Directed by investigative documentarians Mark Obenhaus and Laura Poitras and coming to Netflix on Dec. 26, “Cover-Up” begins with Hersh’s cub years at the Associated Press in the early 1960s, a job he quit when his editors softened an exposé he filed on biological weapons testing. The film moves quickly and with confidence to Hersh’s ground-shaking investigations into war crimes in Vietnam, as he recalls how hearing rumored details about the My Lai killings propelled him to challenge the Nixon government and push back against direct intimidation from Henry Kissinger. We learn about his painstaking reporting process, from cold calls to the subterfuge involved in his manufacturing of “chance” encounters with potential sources on Army bases. As with Hersh’s methodology, this groundwork is the backbone of the film. 

Other elements of the movie’s form are also vital to its telling. “Cover-Up” shifts between historical clips of the breadcrumb articles and documents that inspired Hersh’s reporting, to contemporary reflections captured during a lengthy interview with the directors. We see the subject speaking to the camera, working sources on his office landline and scribbling notes on yellow legal pads. As Hersh’s recollections move further along in time — into MKUltra, the CIA’s “Family Jewels” reports and eventually Abu Ghraib — it becomes apparent that the “Cover-Up” of the movie’s title refers not to any one headline crime, but to the never-ending cover-up required by the Pentagon’s globe-spanning operations. “We are,” says Hersh, “a culture of enormous violence.”

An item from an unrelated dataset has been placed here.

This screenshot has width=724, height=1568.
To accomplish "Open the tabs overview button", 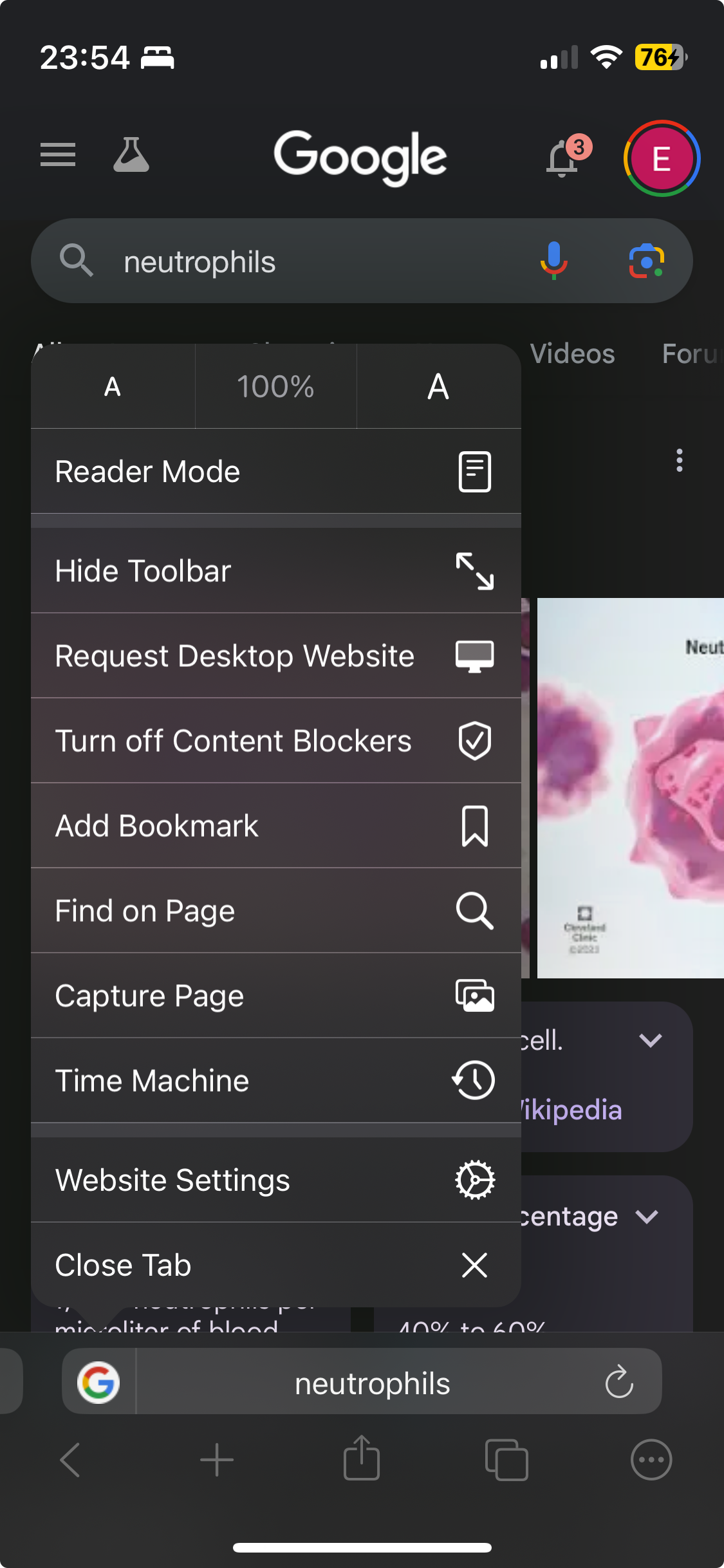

It is an imperfect film about what Hersh admits is an imperfect career.

Hersh’s longtime friend Obenhaus (NBC’s “Frontline”) and Poitras (“All the Beauty and the Bloodshed,” “Citizenfour”) have produced a document of this violence that is also an investigative portrait. It is an imperfect film about what Hersh admits is an imperfect career. He reflects, for example, on the criticism of his controversial Kennedy bestseller “The Dark Side of Camelot” — which, at the eleventh hour, removed foundational claims based on forged letters — and how his proximity to Syrian strongman Bashar Assad may have colored his reporting of the Syrian conflict. The film does not revisit Hersh’s controversial counternarrative to the Obama government’s claims about the killing of Osama bin Laden, but the filmmakers do challenge him on the ethics and limits of single-source reporting. Hersh has long rebuffed such provocations and stood by his work, as he does when the filmmakers confront him over the practice of sometimes relying heavily on anonymous sources — whose identities he’s so paranoid about protecting that he nearly leaves the interview altogether.

Despite these moments of tension, “Cover-Up” presents a largely admiring picture, and the directors no doubt pulled some punches. (All documentary directors must walk the line between interrogation and ensuring the continued cooperation of the subject.) More important than their differences is the fact that Hersh shares institutional enemies with the filmmakers, whose own work testifies to the debt they owe Hersh. Just as the art of uncovering war crimes demands ethical bargains and moral ambiguities, so too does portraiture, even and perhaps especially when the subject is one who’s brought so many of those crimes to light.